Michael de la Bastide, the first President of the CCJ gladly accepted his first British honour, Queen’s Counsel, in 1975. “He was sworn in as a member of the Privy Council by Her Majesty Queen Elizabeth II on 27 July 2004 and as President of the Caribbean Court of Justice on 18 August 2004.”

The Second President of the CCJ, Sir Dennis Byron, “… was knighted in 2000 and appointed a member of the Privy Council in 2004.” In September 2011, Sir Dennis was appointed President of the Caribbean Court of Justice.

What we have, then, is a blatant contradiction between wishing to cling to the Privy Council for personal honour and prestige while vigorously lobbying Sir Ronald’s benighted masses to abandon the Privy Council so they can, in the words of Sir Dennis, “… com­plete their in­de­pen­dence and sov­er­eign­ty by claim­ing the rights to completely man­age our ju­di­cial af­fairs.”

The legitimacy of the CCJ, the product of a ragtag “Caribbean civilization,” is sure to be further watered down should Adrian Saunders be honoured in the same way by our omnipresent British benefactors.

As if this were not enough, the supposedly anti-colonial seven-member CCJ has been manned, since its first deliberations in 2005, by two old white European men (David Hayton, an Englishman, and Jacob Wit, a Netherlander), both born and bred in the heartland of our colonial oppression, testimony to both our hypocritical colonial mentality and an acknowledged lack of trustworthy and/or competent legal talent among the extant CARICOM judiciary.
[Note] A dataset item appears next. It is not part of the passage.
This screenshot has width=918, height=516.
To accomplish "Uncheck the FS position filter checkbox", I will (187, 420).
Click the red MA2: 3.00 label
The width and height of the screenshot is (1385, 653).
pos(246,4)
But these considerations still leaves unanswered the question of why our elites could be so enamoured of anachronistic British honours while simultaneously eager to throw the respected apex of British jurisprudence into the dustbin of history. This kind of question was also of concern to our former British masters which was why they made our constitutions so difficult to amend, an assertion I address in my next essay.


This is the third in a series of essays on Caribbean constitutional reform, with special reference to the Caribbean Court of Justice. The articles are all listed here.

The views expressed herein are those of the writer and do not necessarily represent the opinions or editorial position of iWitness News. Opinion pieces can be submitted to [email protected]

The opinions presented in this content belong to the author and may not necessarily reflect the perspectives or editorial stance of iWitness News. Opinion pieces can be submitted to [email protected].

9 replies on “The hypocritical colonial mentality of the CCJ”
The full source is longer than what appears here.